Problem #2: Solve the full problem of using AGI to help us achieve an awesome future.
Problem #1 is the one I was talking about in the OP, and I think of it as the problem we need to solve on a deadline. Problem #2 is also indispensable (and a lot more philosophically fraught), but it’s something humanity can solve at its leisure once we’ve solved #1 and therefore aren’t at immediate risk of destroying ourselves.
MIRI had a strategic explanation in their 2017 fundraiser post which I found very insightful. This was called the “acute risk period”.
One way to resolve the “Alice vs Bob values” problem is to delegate it to the existing societal structures.
For example, Alice is the country’s president. The AI is aligned specifically to the current president’s values (with some reasonable limitations, like requiring a congress’ approval for each AI action).
If Bob’s values are different, that’s a Bob’s problem, not the problem of AI alignment.
The solution is far from perfect, but it does solve the “Alice vs Bob values” problem, and is much better than the rogue-AGI-killing-all-humans scenario.

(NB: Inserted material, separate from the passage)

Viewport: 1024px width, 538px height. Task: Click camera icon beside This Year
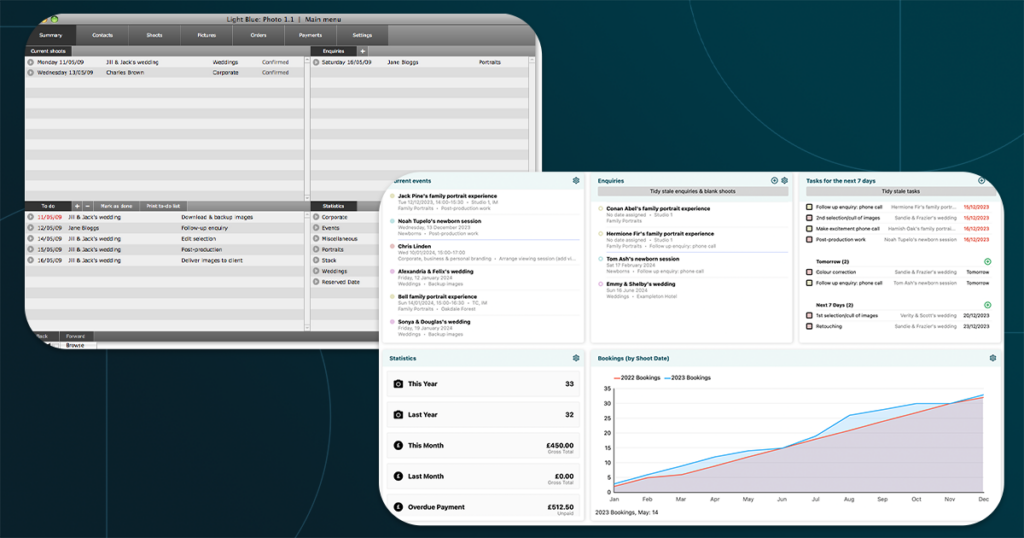click(398, 384)
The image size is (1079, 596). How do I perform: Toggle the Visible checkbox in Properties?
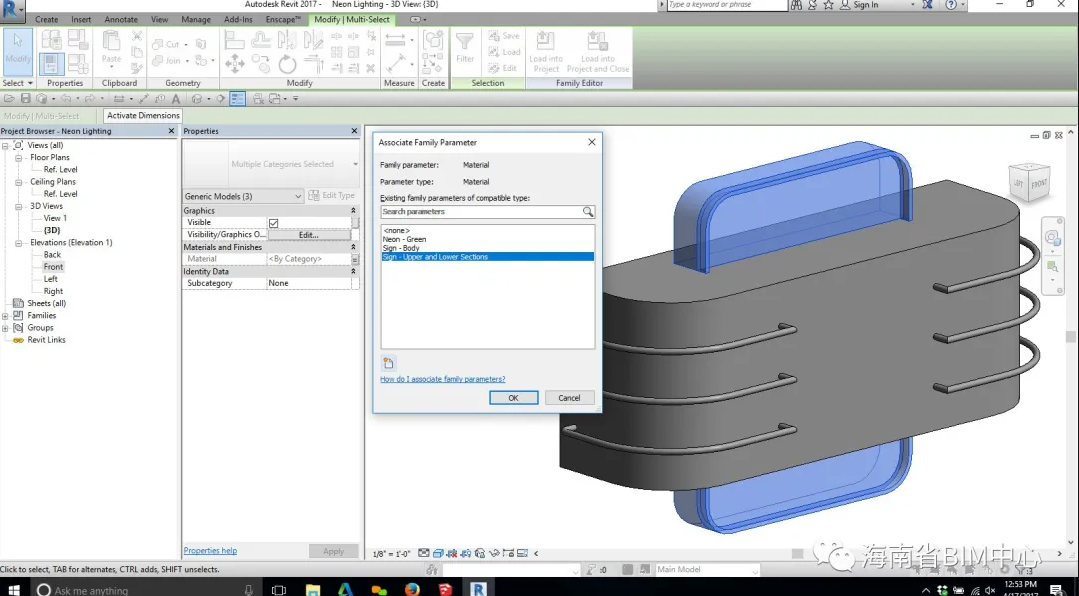(x=274, y=223)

By this or some similar mechanism, the scope of the alignment problem can be reduced to 1 human, which is easier to solve. This way, the problem is reduced from “solve society” to “solve an unusually hard math problem”.

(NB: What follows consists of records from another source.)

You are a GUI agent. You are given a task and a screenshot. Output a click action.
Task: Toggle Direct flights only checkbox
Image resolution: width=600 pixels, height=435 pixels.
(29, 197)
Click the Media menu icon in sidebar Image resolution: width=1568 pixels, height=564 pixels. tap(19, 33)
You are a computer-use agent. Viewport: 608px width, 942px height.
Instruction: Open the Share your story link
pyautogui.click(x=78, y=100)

And after you got a superhuman AGI that is aligned to 1 human, the human could ask it to generalize the solution to the entire humanity.
Aligned to which human?
Depends on what we are trying to maximize.
If we seek societal acceptance of the solution, then the secretary-general of the UN is probably the best choice.
If we seek the best possible outcome for humanity, then I would vote for Eliezer. It is unlikely that there is a more suitable person to speak with a Bayesian superintelligence on behalf of humanity.
If we want to maximize the scenario’s realism, then some dude from Google/OpenAI is more likely to be the human in question.